Of this work, Canadian Cafe Bar, he writes: ‘For a few Peruvian “soles” the girls of Canadian Café Bar will talk to you, flirt with you, make you feel special. This is how it works: You buy them a drink and they’ll sit with you. Buy them a few and they’ll spend the whole night with you. But they won’t sleep with you, although some men have tried, and probably gotten away with it.
‘I met one of the girls after stumbling upon a “sexy calendar” photo shoot she was posing for at a beach in Lima. I asked her if I could shoot her sometime. She said, sure. I naively thought she would be eager to do it. Instead it took a bit of negotiating. I had to pay her. She took it seriously though, and offered to do whatever I wanted while we were together.
‘She worked at the bar for the same reason she posed for me, to pay for her school. Most of these girls didn’t do it for pleasure, but out of necessity: To survive in the big city after moving here from the Amazon, for instance; or to feed a child out of wedlock. These women came from humble origins, unlike the girls I grew up with before I moved away.
‘I left Lima, Peru when I was barely a teenager. My latent curiosity for the opposite sex to be satisfied somewhere new. These portraits are an attempt to revisit this curiosity. I too wanted to see how it felt to be in the company of these women, by making a connection through the act of photography. I discovered this brought me closer to a place I call my home’.
This work will be exhibited at La Petite Mort Gallery in Ottawa in September, 2011.









{ 2 comments… read them below or add one }
when will photography blogs/websites/magazines realise that every time they publish or promote a ’story’ showing yet more naked girls in motel rooms it casts the editor of that photography blog/website/magazine in a certain lazy light. please put aside your need for hits and views and being part of what everyone else is showcasing and instead put in a bit more effort to look for original work that our eyes won’t have seen before. please consider more photography that doesn’t conform to trends, from photographers who you’ve never heard of.
this is not aimed at you directly Feature Shoot, and I have nothing against João Canziani and his work but it is so disappointing and disheartening that I see these images almost everywhere I look. and yes I am a photographer. I hope if this comment is not published you will at least consider what is being suggested.
rant over…
Anon Male,
First of all, thanks for your comment/rant. I really appreciate the feedback and negative feedback is so much more interesting than the positive. I may not always agree with what you have to say, but I enjoy hearing from people who have ideas on how to make the site more compelling.
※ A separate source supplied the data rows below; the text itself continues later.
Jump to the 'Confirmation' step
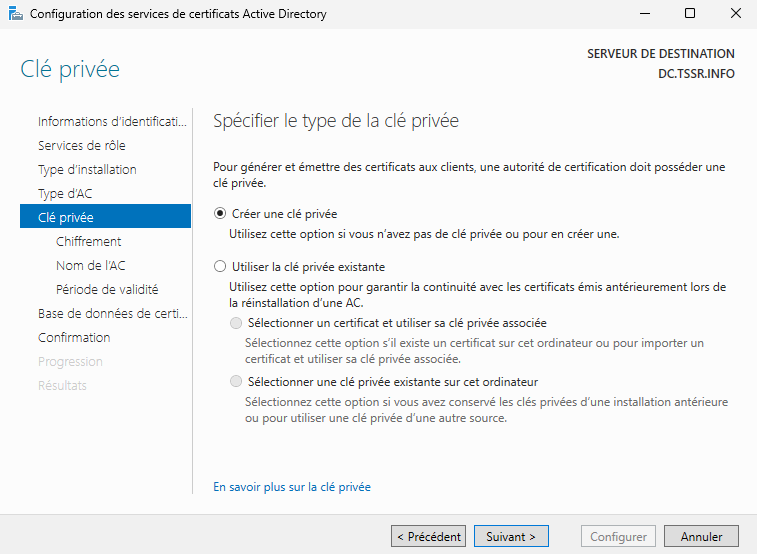Screen dimensions: 757x554 [74, 337]
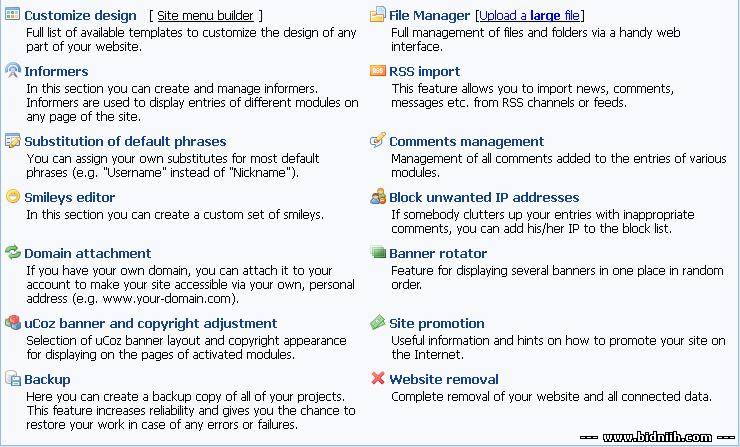Click the Customize design grid icon
The width and height of the screenshot is (740, 447).
[x=13, y=14]
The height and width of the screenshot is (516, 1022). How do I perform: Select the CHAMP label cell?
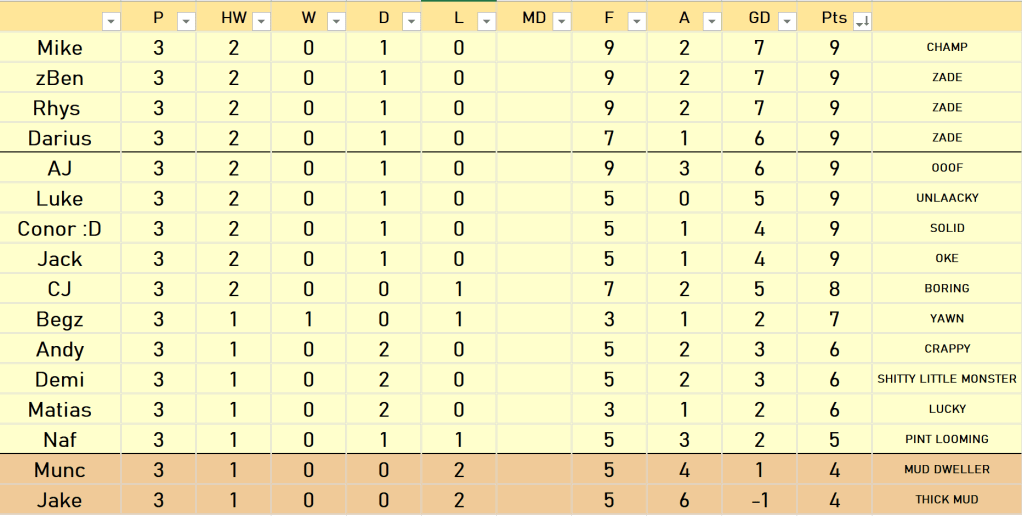pos(946,48)
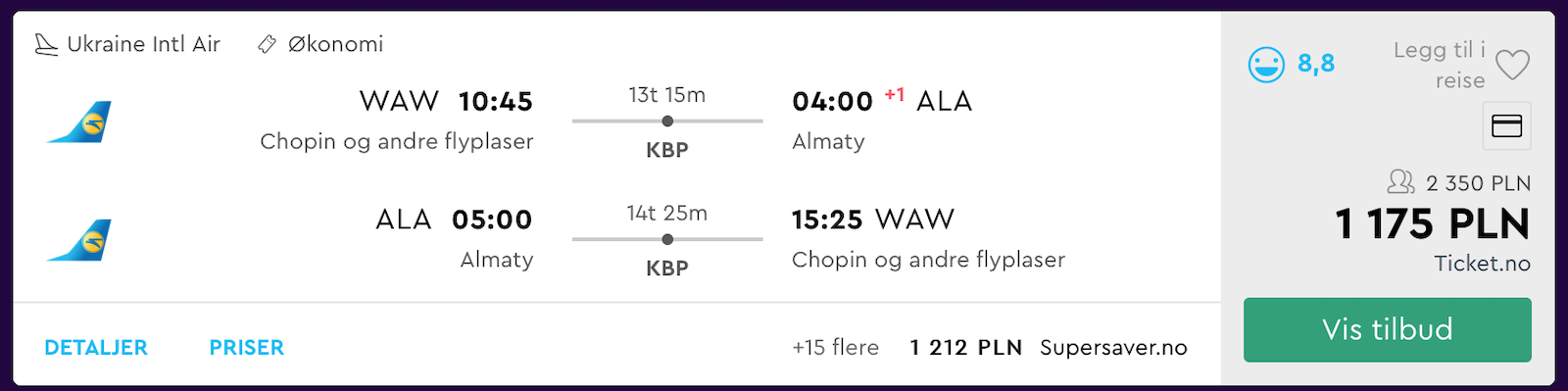Open the DETALJER tab
This screenshot has width=1568, height=391.
click(96, 347)
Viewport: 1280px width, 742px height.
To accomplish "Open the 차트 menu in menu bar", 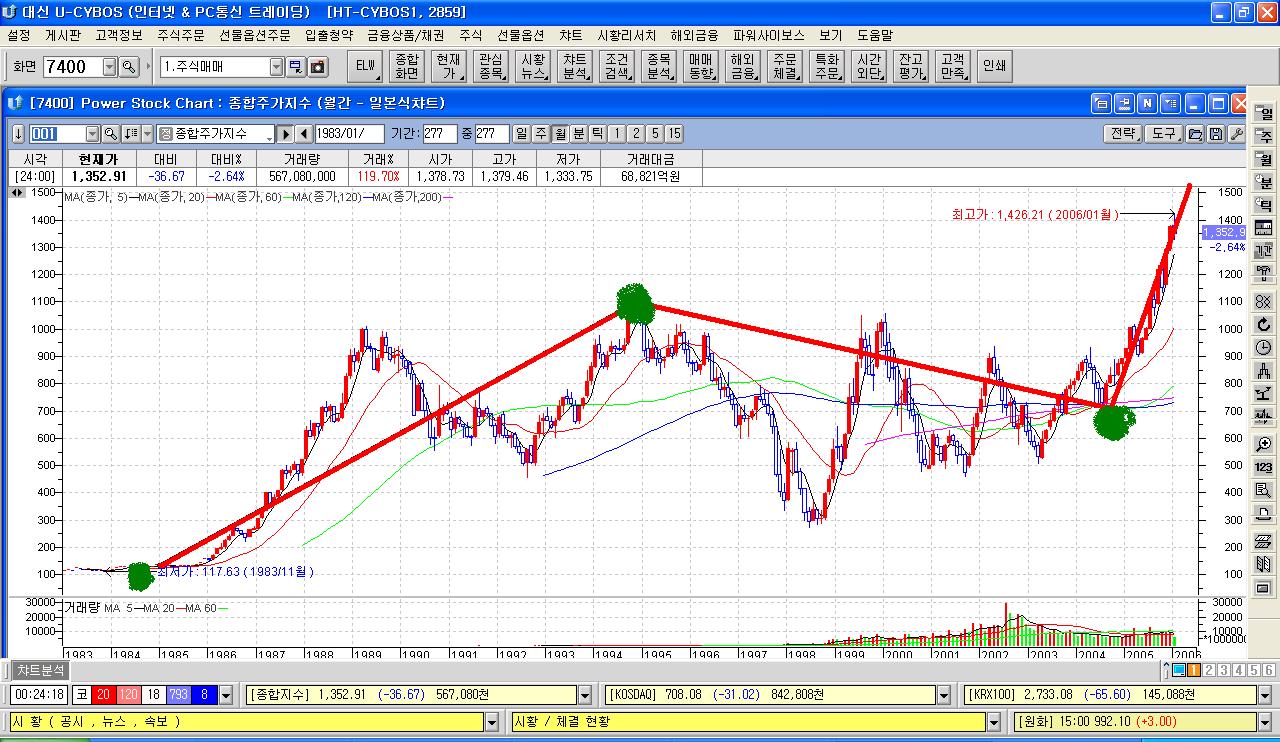I will coord(570,35).
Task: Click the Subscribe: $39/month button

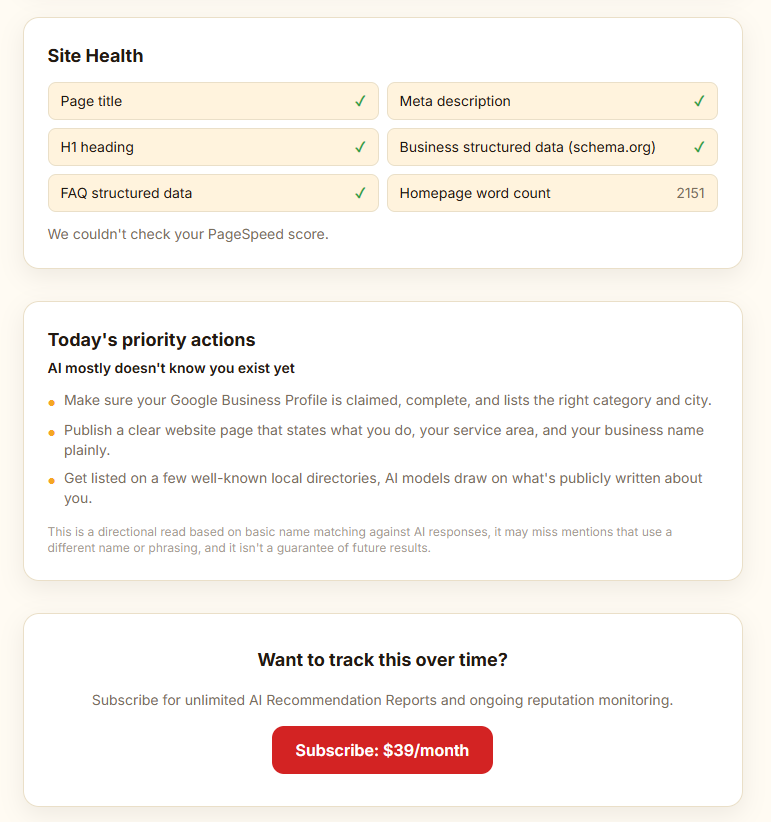Action: tap(382, 750)
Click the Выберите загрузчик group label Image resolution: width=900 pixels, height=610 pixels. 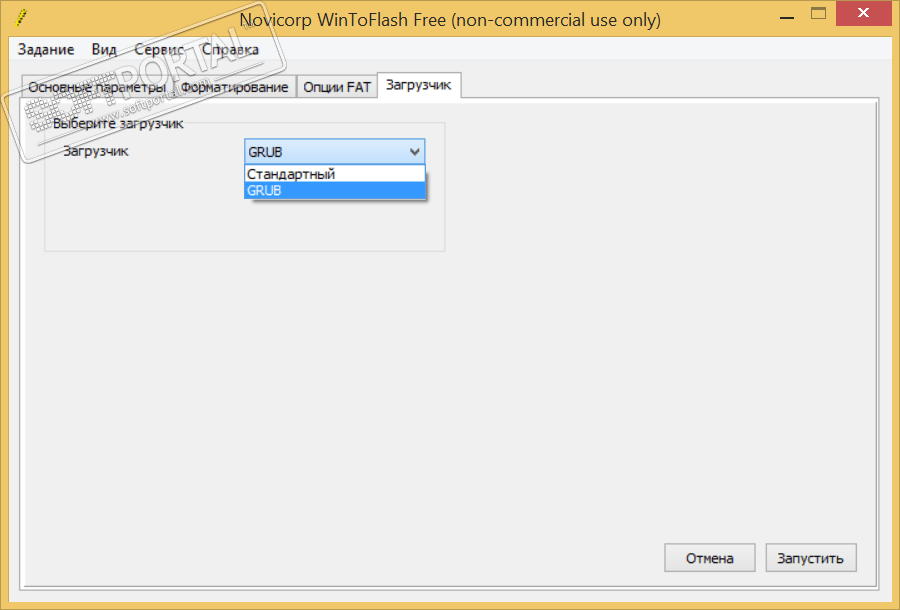point(118,123)
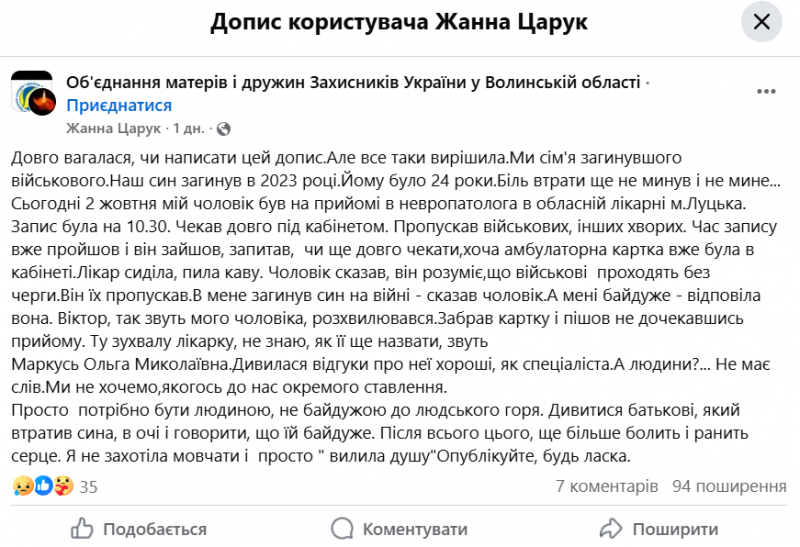
Task: Click the group's profile avatar
Action: [32, 93]
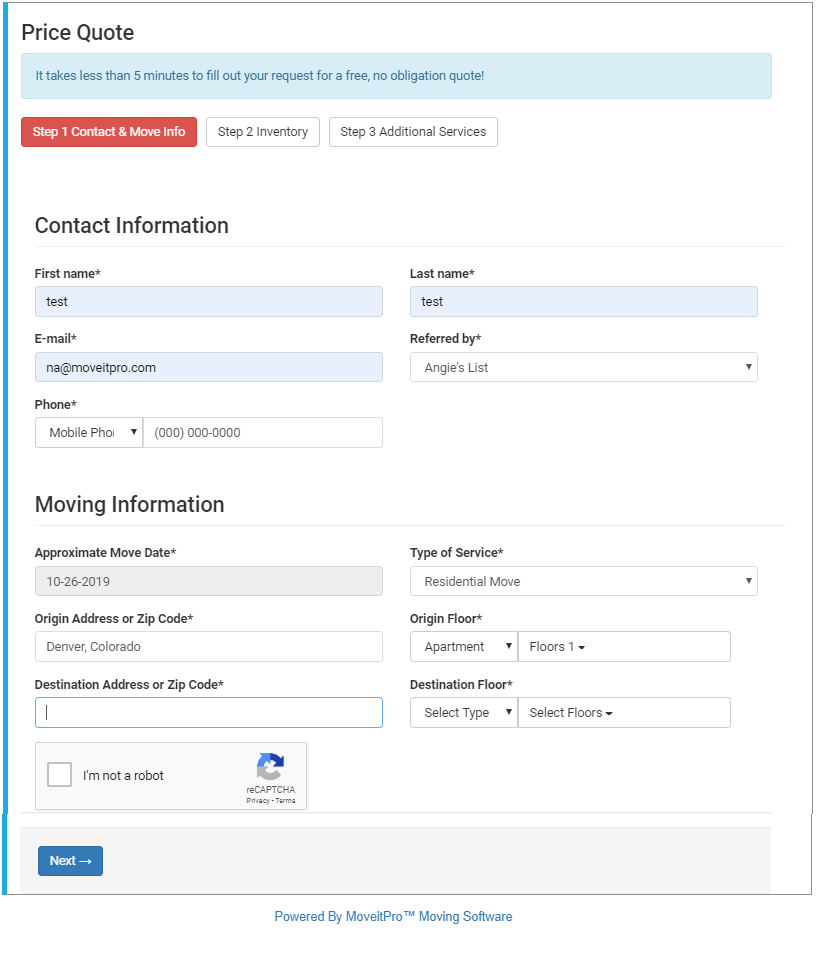
Task: Select the Step 1 Contact & Move Info tab
Action: tap(108, 131)
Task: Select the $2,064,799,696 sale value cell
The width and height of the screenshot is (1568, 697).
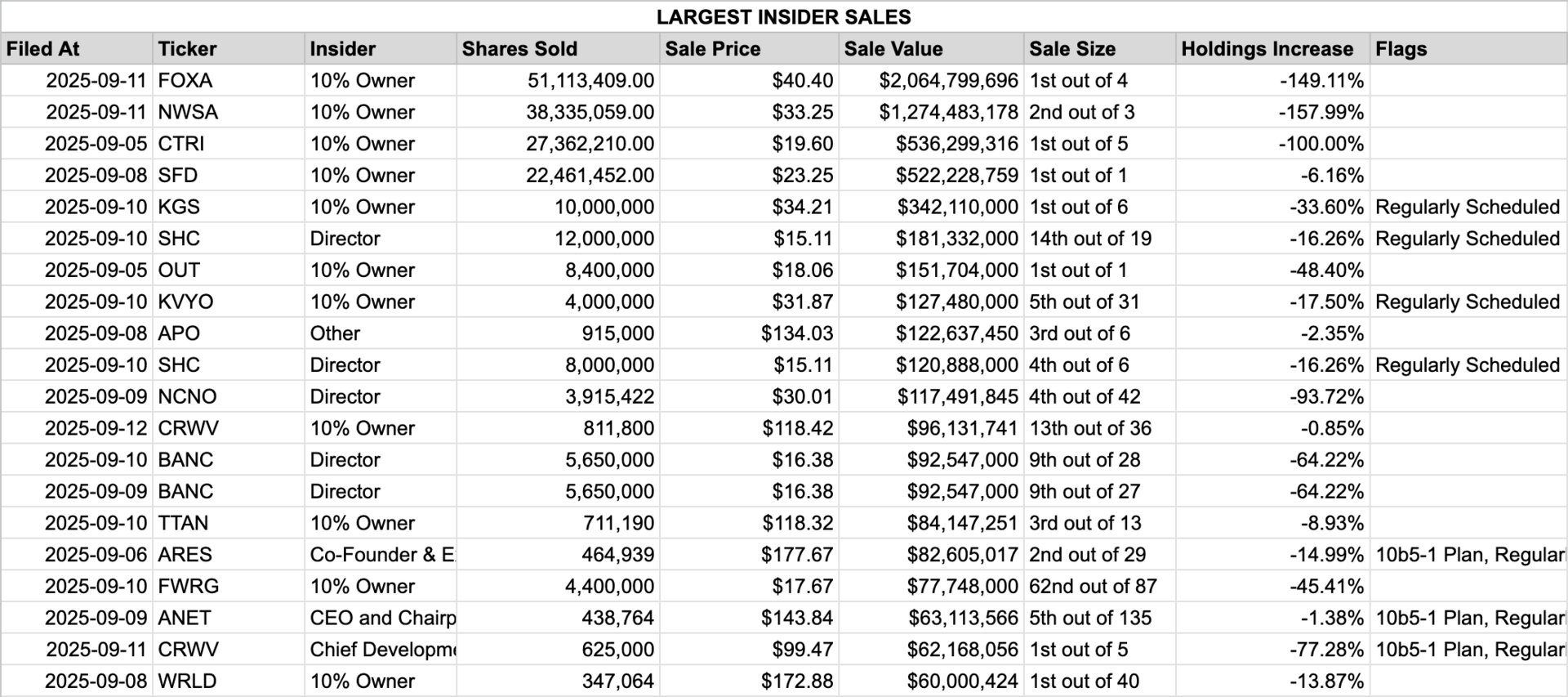Action: pyautogui.click(x=931, y=81)

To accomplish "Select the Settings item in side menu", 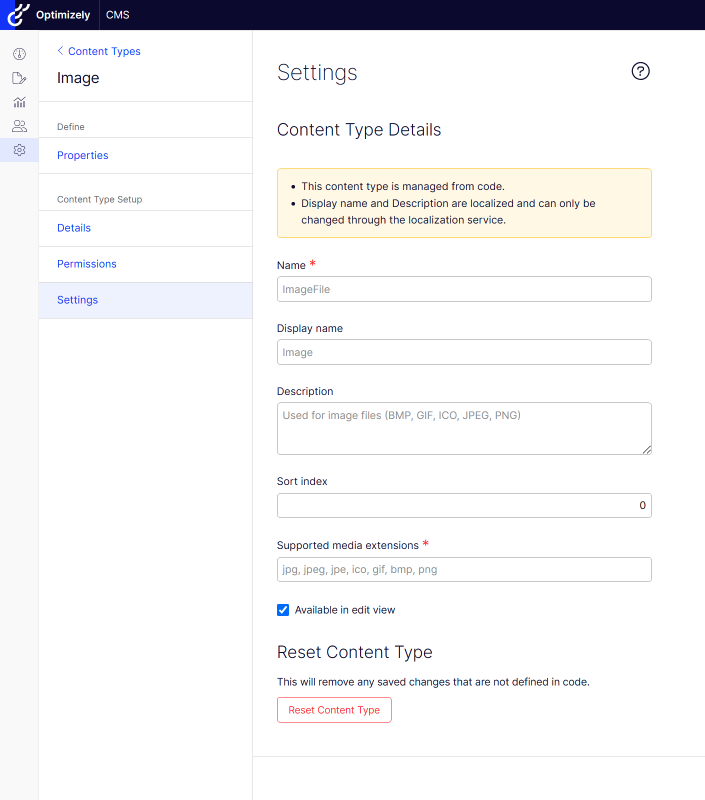I will [78, 300].
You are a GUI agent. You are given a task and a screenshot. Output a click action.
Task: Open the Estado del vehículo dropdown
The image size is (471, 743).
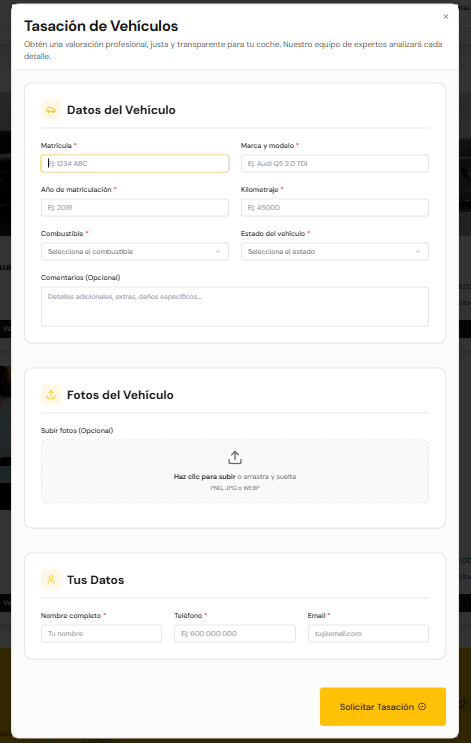[x=335, y=252]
Feature Shoot shows work by many different types of photographers, from students to professionals at the top of their game. I think that’s what makes the site interesting.
I think this work by Joao is really beautiful and the statement really heartfelt, and that’s the sole reason why I chose to feature it on the site. Not because I thought it was going to be popular and get lots of traffic, not because I had nothing else to run that day, and not because I’m lazy and just ripped it off another photography blog.
So it’s been featured elsewhere, so what? I don’t really care about that. My readers come from all over the world and not everyone is looking at the same blogs. Just because LPV featured it a few days ago, does that mean it should be off limits to everyone else? Of course not. The work is quality and that’s why it is so popular.
I actually had a conversation with Bryan, of the amazing LPV Magazine, not long ago in which we discussed this very topic. We both agreed that it’s thrilling to come across a photographer that no one else has written about or featured and give that person exposure to a wider audience. Some of us will only run photographers that have not appeared elsewhere. I pay a little attention to where it has been seen before, but that’s usually not the deciding factor on whether or not I run the piece. And truthfully, I had never seen this work before Joao sent it to me.
Lastly, I want to add that if you are going to write about another photographers work in a negative light, then you should be prepared to back that shit up. That means posting your comment under your real name and including a link to your work so that we might see what truly “original” photography looks like. I will no longer post comments from anonymous users on this blog.